Price continues to inspire


Our region has produced some incredible long distance running stories in 2021.

When Sydney first went into covid-lockdown, the Australian School of Infantry played the role of back up host to the ‘Kayo 1000 Miles to Light’ ultramarathon featuring American Dean Karnazes and Pat Farmer AM.

In October, Singleton’s Meghann Coffey set the new women’s course record for the ‘Delirious W.E.S.T 200 Miler’ in Western Australia. She completed the 340km race in 67 hours.

Both inspiring stories would be hard to top.

Then we welcomed Dan Price.

Movember ambassador Dan Price ran 162km in 29 hours at the Barrington Tops last month.

On Friday, November 12 the 36-year-old ran a total of 162km (and 4,170m of elevation) across 29 hours for a worthy cause.

The well-known Movember and Lululemon ambassador used the run, from Hawks Nest to the Barrington Tops, as a method of raising awareness for men’s mental health.

He did not have to.

The father of two, who has been greatly supported by his partner Sarah, had already done so much for the cause through previous marathons and his speaking engagements. Each one has already made an impact.

On December 4, 2014 he was on the brink of death.

Holding onto the edge of the Sydney Harbour Bridge, he was granted a second chance when a police officer reached through the safety fence to grip Price and prevent him from falling.

Fittingly, that officer is now one of his closest friends.

Seven years on, Price has helped raise more than half a million dollars for men’s mental health across multiple causes.

More importantly, he has shined a light on men’s mental health and suicide prevention.

“Why I run isn’t really about running,” Price told The Hunter River Times.

“When you do something big, people take notice and that’s why I’m doing what I am doing.

“To raise awareness with this real challenge across the globe with men struggling with mental health and not talking about it.”

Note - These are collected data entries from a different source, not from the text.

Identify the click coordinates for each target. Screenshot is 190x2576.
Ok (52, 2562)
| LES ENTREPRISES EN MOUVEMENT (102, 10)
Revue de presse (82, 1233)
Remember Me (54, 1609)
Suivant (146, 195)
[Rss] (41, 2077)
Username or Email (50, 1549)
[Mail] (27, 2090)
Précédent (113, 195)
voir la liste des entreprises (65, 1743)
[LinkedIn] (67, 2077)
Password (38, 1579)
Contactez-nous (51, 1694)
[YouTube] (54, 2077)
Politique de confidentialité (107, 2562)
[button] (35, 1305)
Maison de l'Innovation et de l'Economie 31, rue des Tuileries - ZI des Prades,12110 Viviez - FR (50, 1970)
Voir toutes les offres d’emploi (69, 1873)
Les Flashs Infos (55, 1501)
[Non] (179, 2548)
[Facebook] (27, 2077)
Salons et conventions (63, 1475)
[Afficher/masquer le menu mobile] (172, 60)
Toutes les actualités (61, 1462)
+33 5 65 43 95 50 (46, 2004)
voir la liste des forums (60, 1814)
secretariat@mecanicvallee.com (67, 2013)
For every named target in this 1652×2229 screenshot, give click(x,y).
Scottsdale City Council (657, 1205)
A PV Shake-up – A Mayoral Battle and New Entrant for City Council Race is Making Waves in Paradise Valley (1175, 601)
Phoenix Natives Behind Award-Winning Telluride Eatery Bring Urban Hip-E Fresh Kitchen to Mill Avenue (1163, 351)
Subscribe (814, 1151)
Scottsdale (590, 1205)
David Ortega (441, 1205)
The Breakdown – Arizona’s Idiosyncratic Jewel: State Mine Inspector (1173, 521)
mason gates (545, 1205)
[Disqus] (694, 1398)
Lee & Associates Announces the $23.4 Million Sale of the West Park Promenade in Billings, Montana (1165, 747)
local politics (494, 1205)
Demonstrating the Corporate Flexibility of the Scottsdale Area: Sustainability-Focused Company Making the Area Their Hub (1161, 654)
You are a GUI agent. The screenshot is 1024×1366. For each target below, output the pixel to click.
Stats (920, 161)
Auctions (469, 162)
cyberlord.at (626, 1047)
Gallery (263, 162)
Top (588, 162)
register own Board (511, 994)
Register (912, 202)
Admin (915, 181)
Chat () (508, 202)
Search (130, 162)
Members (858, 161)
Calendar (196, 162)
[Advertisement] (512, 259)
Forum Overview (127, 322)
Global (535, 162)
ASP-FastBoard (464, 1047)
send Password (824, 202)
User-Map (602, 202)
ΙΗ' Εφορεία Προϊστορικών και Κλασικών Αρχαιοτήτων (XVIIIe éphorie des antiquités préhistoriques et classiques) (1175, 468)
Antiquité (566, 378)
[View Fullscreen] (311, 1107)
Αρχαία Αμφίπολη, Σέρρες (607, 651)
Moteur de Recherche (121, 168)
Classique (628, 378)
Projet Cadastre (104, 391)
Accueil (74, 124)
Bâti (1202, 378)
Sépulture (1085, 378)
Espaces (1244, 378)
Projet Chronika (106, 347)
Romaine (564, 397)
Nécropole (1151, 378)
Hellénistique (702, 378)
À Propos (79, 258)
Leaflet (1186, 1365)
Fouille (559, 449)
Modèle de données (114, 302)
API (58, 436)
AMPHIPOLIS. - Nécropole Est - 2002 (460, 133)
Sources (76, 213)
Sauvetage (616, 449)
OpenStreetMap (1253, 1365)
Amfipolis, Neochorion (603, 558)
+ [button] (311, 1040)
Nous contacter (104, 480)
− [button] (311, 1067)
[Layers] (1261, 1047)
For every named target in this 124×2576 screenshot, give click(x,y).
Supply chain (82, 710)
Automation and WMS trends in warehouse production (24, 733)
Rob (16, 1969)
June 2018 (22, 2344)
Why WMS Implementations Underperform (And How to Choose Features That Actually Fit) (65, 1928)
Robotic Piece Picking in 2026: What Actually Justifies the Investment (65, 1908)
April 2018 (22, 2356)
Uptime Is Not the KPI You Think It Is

Price had selected the Heritage trail from Hawks Nest as an exciting new challenge however he was unable to train in the lead up to the recent lockdown.

“I ended up running the route for the first time on the day,” he laughed.

“At the same time, it was kind of a positive because it meant the experience was full.”

The result was much tougher than expected as hot temperatures led to some dehydration and nausea at the 50km mark.

He endured and pushed through the following 40km before nightfall and felt rejuvenated throughout the night.

By daybreak, he had covered 135km however by the time he reached high country, an area with no access roads, he made the decision to cut the run short.

“The last 40km was going to be really tough so we made a call which was a tough one and I ended the run at that point,” he explained.

“Sometimes you have to be sensible, not needing to be rescued or ending up in hospital and those scenarios became increasingly possible.”

Price concedes he could have continued running.

Yet by stopping, he proved just as inspiring.

It was his longest run to date.

(Photos courtesy of Zane Wilson)

“I was proud of what I had done, obviously I was healthy and well at that time and I think I made a mature decision to end at that time,” he concluded.

“It proves that you don’t just have to bury yourself and I really wanted to finish it but being presented the opportunity to make a really tough decision was probably the lesson of the whole experience personally.”

It came as no surprise to see the inspirational runner continue to promote men’s mental health when featuring in the ‘More than a Run’ marathon from Bondi Beach two weeks later.

And in the coming weeks, a short film will be released about his recent journey.

We already know it will be an inspiring piece to take into the new year.